Les critères des salariés pour accepter l'autorité sont en train de changer. Un défi pour le middle management, qui doit désormais composer avec un rapport de force plus égalitaire reposant sur la confiance mutuelle.

L'autorité en entreprise semble traverser une passe orageuse. En effet, 88% des salariés jugent qu’il y a trop de "'petits chefs' abusant de leur autorité en entreprise" selon OpinionWay. 54% estiment qu'il y a trop de chefs, selon le même institut de sondage. Pourtant, huit Français sur dix estiment que les salariés respectent l’autorité en entreprise et 67 % des salariés ressentent même le besoin de davantage d’autorité dans l’entreprise. Cette contradiction apparente semble irréconciliable.

La nature de l’autorité a changé

Or le message pourtant clair : il existe bien un ras-le-bol des salariés face à une certaine forme d’autorité. Une autorité aveugle, sans connaissance du métier du salarié sur laquelle elle s’exerce, focalisée sur les objectifs plutôt que sur les solutions. La figure du manager impulsif, autoritaire, s'enorgueillant de ses titres et des signes extérieurs de sa fonction, est un imaginaire largement partagé. Or c’est précisément ce que les salariés dénoncent.
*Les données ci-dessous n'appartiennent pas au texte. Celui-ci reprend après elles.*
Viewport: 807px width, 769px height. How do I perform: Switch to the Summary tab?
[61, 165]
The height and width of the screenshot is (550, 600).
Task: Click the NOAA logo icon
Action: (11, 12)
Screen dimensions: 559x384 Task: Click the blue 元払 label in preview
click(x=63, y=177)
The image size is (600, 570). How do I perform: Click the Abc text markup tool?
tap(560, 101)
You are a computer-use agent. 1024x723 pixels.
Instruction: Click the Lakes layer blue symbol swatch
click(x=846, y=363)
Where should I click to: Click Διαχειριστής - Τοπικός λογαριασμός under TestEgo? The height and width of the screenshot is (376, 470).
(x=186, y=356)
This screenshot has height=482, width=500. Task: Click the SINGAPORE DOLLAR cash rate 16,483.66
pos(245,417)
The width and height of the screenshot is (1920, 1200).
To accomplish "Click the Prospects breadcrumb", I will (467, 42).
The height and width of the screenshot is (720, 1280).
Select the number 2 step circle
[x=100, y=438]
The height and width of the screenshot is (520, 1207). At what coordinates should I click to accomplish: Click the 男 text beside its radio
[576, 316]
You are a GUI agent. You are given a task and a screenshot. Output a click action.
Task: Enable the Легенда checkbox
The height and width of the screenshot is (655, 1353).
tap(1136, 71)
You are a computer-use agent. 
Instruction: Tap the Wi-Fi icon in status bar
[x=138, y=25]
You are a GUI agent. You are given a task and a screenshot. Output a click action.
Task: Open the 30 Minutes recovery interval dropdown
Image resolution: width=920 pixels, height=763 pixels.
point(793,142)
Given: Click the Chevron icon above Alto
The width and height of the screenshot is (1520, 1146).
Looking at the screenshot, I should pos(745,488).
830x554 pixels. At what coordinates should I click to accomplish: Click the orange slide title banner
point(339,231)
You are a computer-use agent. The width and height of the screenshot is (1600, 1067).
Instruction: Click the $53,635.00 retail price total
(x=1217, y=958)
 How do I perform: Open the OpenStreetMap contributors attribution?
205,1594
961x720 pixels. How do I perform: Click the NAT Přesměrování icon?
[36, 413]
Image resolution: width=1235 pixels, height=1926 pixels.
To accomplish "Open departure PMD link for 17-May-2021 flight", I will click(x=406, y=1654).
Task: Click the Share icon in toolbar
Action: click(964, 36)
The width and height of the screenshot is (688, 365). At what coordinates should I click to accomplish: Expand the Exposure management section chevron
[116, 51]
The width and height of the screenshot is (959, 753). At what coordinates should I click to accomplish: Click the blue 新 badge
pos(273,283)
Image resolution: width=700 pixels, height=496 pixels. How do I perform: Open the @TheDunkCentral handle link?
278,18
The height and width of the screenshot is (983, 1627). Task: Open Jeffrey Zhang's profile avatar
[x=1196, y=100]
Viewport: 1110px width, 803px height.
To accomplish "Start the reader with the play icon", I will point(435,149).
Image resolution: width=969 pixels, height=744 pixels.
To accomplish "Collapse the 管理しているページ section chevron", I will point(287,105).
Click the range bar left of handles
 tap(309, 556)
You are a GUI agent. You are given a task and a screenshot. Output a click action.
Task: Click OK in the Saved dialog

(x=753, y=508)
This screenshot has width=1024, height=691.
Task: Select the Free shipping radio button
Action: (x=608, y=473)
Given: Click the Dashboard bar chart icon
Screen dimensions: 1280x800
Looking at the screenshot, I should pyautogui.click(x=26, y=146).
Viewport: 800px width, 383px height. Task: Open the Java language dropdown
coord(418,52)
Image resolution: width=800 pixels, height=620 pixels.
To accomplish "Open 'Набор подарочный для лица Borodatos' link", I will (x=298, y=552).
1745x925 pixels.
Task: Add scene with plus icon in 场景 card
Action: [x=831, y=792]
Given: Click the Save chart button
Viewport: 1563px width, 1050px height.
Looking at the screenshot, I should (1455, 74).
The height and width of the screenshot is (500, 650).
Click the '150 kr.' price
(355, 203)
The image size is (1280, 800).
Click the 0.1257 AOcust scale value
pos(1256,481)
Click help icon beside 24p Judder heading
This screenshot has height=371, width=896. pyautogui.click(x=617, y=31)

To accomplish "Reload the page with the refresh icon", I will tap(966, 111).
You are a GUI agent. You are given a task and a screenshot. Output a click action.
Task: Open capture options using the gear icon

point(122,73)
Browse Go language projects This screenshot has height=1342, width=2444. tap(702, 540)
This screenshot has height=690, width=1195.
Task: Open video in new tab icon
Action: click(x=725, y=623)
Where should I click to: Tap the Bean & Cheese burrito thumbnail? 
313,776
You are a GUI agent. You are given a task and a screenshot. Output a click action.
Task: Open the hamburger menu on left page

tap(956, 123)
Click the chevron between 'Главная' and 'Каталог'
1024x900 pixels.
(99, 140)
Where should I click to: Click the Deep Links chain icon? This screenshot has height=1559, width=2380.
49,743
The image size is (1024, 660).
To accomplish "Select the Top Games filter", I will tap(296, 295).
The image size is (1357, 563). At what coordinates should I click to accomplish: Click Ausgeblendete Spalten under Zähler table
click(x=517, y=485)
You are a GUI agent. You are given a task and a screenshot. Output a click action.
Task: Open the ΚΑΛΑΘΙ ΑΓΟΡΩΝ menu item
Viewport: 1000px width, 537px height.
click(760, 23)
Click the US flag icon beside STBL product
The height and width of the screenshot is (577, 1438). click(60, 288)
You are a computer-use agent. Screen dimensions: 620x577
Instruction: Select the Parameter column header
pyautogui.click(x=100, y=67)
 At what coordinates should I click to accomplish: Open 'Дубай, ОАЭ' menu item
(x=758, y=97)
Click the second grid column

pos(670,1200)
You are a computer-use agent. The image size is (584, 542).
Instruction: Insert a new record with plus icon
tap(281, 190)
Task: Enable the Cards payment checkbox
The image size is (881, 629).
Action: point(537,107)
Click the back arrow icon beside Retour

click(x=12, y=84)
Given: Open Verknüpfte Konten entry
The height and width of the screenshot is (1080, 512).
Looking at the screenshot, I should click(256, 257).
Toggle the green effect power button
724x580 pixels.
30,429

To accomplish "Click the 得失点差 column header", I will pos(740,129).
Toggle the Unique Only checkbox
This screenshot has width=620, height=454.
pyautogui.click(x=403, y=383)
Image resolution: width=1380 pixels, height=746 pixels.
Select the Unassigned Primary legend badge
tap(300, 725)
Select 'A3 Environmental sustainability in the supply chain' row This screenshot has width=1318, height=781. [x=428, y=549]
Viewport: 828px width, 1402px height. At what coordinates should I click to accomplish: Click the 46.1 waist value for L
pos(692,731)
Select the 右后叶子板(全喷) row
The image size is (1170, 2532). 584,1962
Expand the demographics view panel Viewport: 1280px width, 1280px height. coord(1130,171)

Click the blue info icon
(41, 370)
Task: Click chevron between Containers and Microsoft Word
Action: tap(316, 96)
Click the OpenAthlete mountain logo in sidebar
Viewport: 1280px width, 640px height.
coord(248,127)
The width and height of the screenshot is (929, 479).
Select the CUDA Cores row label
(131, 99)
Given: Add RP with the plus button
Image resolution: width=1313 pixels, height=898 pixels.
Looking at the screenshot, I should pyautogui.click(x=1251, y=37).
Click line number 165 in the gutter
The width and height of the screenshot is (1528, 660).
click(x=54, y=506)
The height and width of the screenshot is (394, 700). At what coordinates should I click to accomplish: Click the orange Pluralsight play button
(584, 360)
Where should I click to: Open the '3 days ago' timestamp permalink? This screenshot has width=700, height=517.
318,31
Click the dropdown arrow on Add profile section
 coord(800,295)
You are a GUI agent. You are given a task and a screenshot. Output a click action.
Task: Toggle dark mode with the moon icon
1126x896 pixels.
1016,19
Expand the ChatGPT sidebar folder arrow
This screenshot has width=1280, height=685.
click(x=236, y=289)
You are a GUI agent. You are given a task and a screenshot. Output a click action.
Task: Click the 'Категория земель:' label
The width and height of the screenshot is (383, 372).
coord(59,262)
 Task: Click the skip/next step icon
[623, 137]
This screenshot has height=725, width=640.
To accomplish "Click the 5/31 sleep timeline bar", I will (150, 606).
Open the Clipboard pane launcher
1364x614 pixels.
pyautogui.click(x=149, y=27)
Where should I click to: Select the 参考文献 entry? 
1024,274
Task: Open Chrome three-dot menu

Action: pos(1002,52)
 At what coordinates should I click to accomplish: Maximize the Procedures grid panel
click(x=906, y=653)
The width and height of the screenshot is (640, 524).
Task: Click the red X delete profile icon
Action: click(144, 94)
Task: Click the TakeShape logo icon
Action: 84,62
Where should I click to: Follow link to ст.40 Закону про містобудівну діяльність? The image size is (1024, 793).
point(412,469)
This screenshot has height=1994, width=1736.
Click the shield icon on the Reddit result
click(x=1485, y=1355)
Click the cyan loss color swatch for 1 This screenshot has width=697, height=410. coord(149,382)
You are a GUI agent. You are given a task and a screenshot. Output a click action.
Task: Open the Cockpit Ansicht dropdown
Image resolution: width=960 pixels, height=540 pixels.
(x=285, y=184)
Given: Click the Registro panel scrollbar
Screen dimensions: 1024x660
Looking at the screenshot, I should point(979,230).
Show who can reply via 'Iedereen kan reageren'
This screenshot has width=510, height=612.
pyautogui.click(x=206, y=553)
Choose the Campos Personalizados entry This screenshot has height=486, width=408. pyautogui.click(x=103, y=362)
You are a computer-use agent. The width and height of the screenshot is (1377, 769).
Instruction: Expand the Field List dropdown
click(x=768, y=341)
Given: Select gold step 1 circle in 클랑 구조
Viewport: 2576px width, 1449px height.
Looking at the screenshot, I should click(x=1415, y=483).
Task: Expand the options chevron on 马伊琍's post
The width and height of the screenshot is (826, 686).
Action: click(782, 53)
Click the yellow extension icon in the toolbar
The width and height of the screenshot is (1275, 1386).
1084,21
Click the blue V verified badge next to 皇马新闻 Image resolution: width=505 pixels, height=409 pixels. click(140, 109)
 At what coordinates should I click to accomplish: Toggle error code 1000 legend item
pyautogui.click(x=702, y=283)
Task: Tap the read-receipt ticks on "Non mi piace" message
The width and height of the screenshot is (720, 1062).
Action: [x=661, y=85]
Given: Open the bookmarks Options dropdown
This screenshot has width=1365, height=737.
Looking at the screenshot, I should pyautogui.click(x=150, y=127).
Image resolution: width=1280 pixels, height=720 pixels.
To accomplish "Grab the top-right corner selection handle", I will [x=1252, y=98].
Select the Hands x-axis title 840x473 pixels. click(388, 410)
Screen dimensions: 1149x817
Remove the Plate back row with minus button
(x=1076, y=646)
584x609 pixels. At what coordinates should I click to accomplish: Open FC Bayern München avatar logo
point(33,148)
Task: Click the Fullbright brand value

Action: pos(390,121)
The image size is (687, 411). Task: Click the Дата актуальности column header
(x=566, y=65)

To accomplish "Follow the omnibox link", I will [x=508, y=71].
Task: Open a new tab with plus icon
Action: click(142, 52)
La nature même de l’autorité au sein des entreprises est en train de changer. Les fondements traditionnels de la légitimité, tels que le titre, la détention du capital, ou l’âge, sont proches de ne plus valoir un kopeck. Un mouvement que vient confirmer la sociologue Danièle Linhart, qui estime que "les salariés, et notamment les plus jeunes, demandent à leur hiérarchie de l’expertise et de la compétence, d’avoir une connaissance réelle des métiers de leurs subordonnés et de pouvoir les aider à trouver des solutions quand se posent des problèmes professionnels".

Héros du quotidien

Dans ce contexte volontiers complexe, les salariés désirent un rapport de force plus égalitaire, et que l’entreprise cesse de s’appuyer sur un schéma hiérarchique sclérosé et obsolète. Ces aspirations ne sont pas une surprise : le sujet de la quête de sens est monté en puissance ces dernières années au point de jouer un rôle prépondérant dans le bien-être des salariés. Au sein de l’entreprise, le poste le plus impacté est évidemment celui du manager. Personne n'est réellement formé à gérer les difficultés humaines ou des conflits internes. Ils doivent cependant faire face à des défis multiples et protéiformes tels que le manque de ressources, le manque de temps, et le manque de reconnaissance tant de la direction que des salariés. Pour eux, la réponse est peut-être à trouver du côté des salariés, qui estiment être les mieux placés pour gérer leurs propres contraintes. La confiance doit remplacer l'autorité au coeur de la relation manager-salarié, afin de les guider plutôt que d’imposer, et redéfinir le contrat - parfois tacite, parfois moins - de subordination pour le succès de tous.